> Task objective
Your answer should be an exact copy of the lines from the one containing "The width and" through the last line of the records below, without any pictures.

Stored items
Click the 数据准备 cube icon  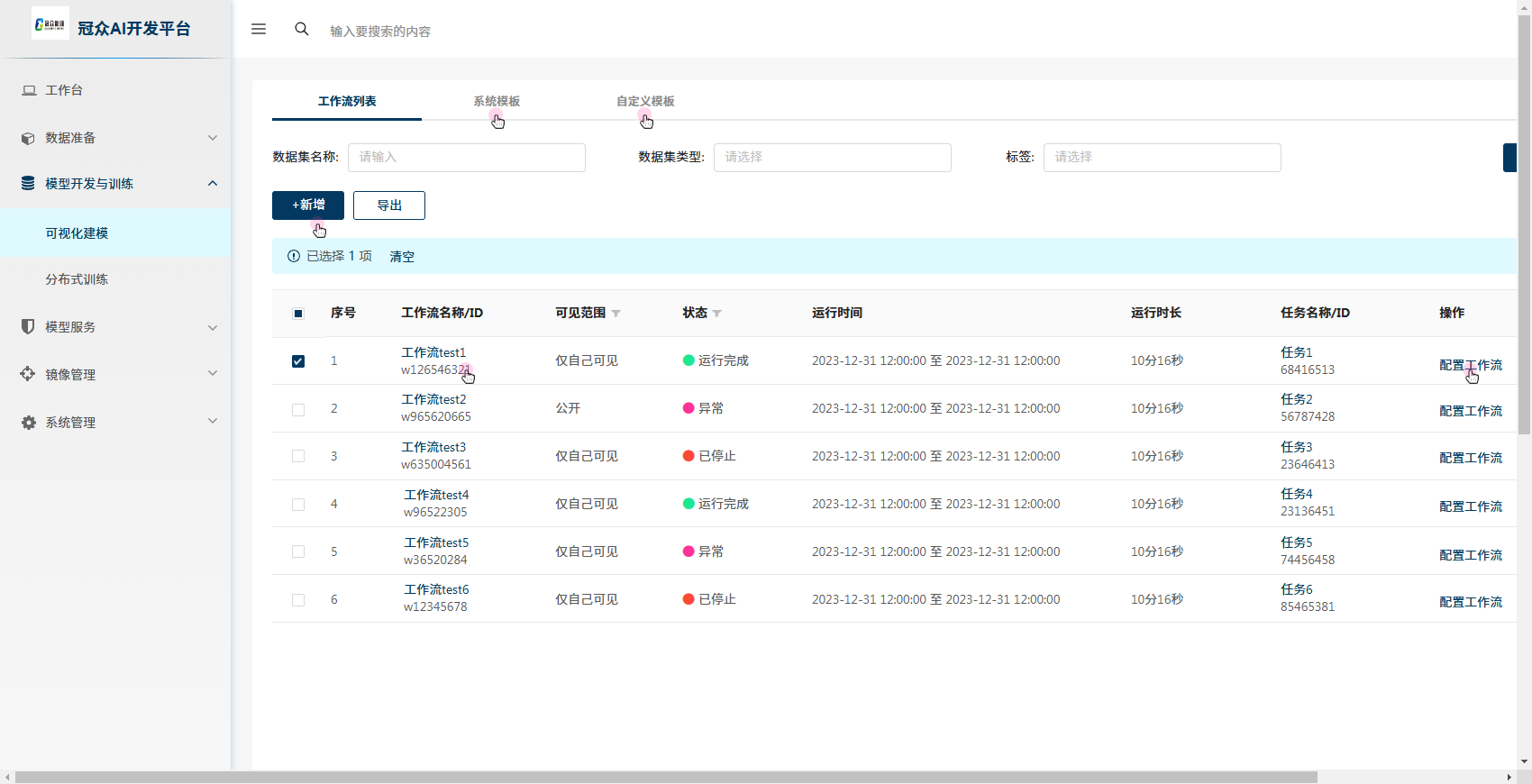click(28, 138)
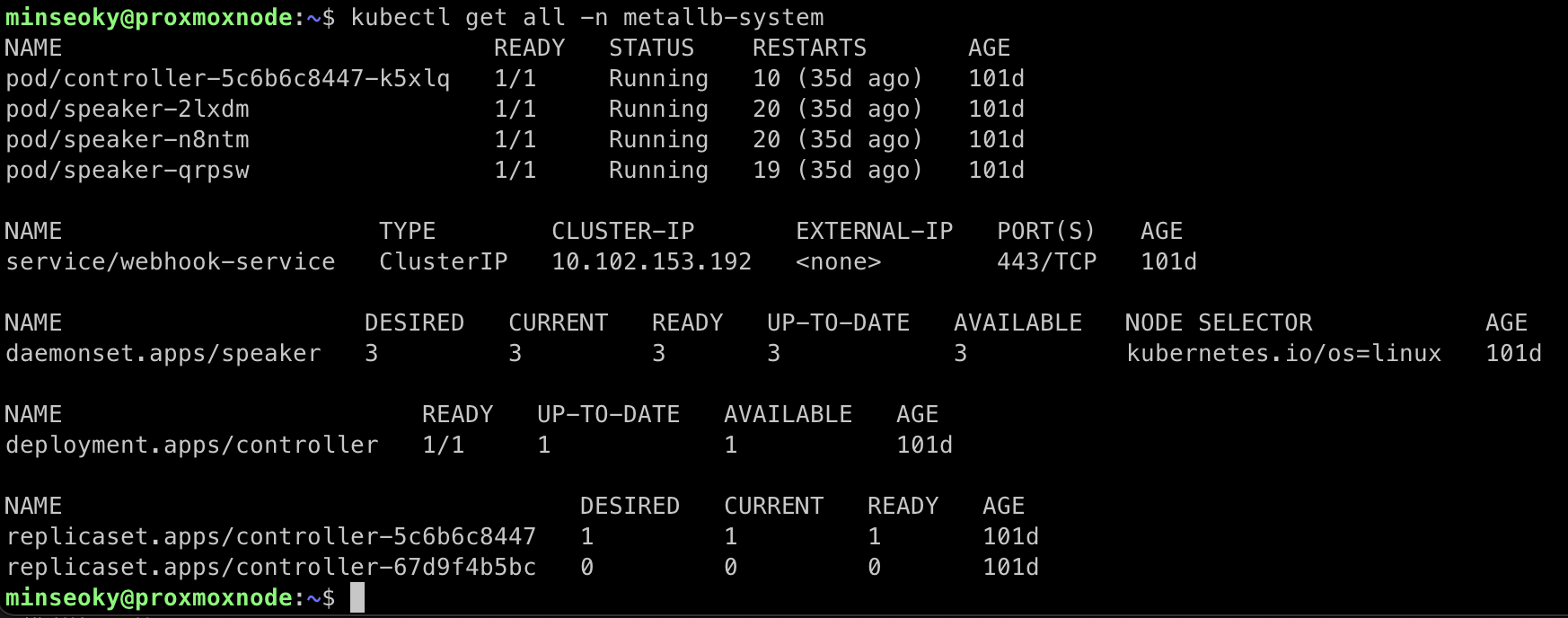Click replicaset.apps/controller-67d9f4b5bc entry
Viewport: 1568px width, 618px height.
click(270, 568)
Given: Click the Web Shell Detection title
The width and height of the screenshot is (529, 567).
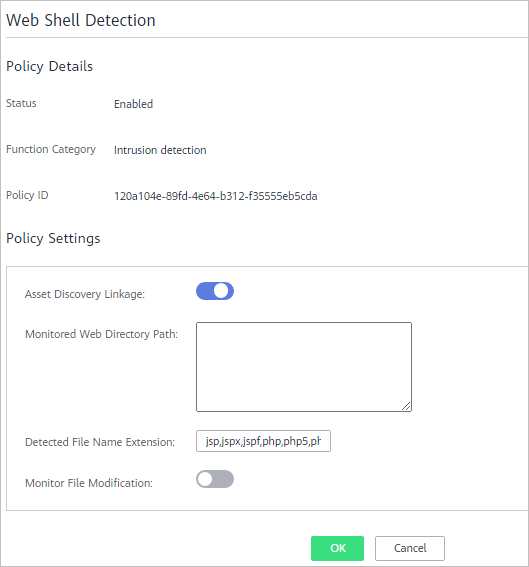Looking at the screenshot, I should tap(81, 20).
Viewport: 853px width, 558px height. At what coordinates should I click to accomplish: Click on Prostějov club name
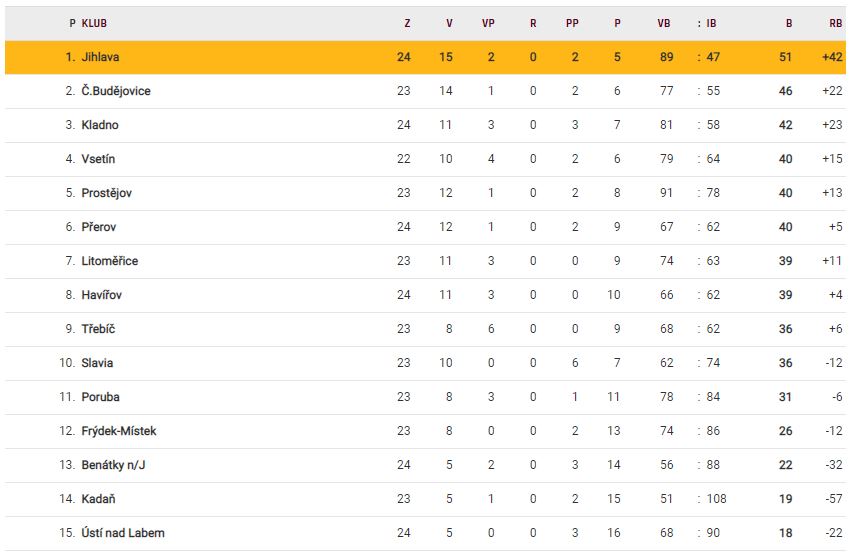coord(106,193)
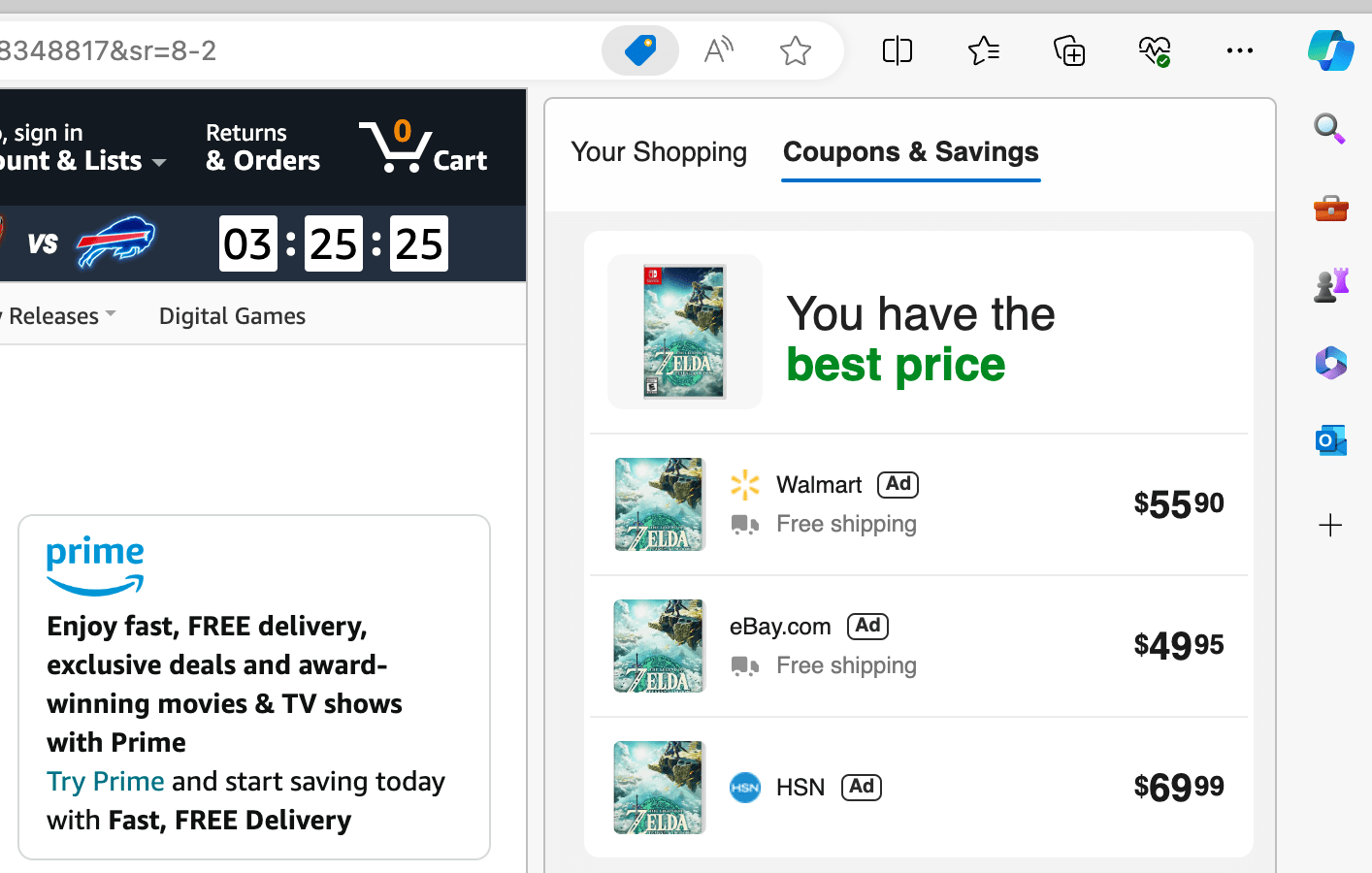
Task: Open Browser essentials health icon
Action: (1154, 50)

> Task response
The width and height of the screenshot is (529, 567).
Looking at the screenshot, I should tap(81, 20).
Viewport: 853px width, 558px height. At what coordinates should I click to accomplish: Click on Prostějov club name
coord(106,193)
Task: Open Browser essentials health icon
Action: (1154, 50)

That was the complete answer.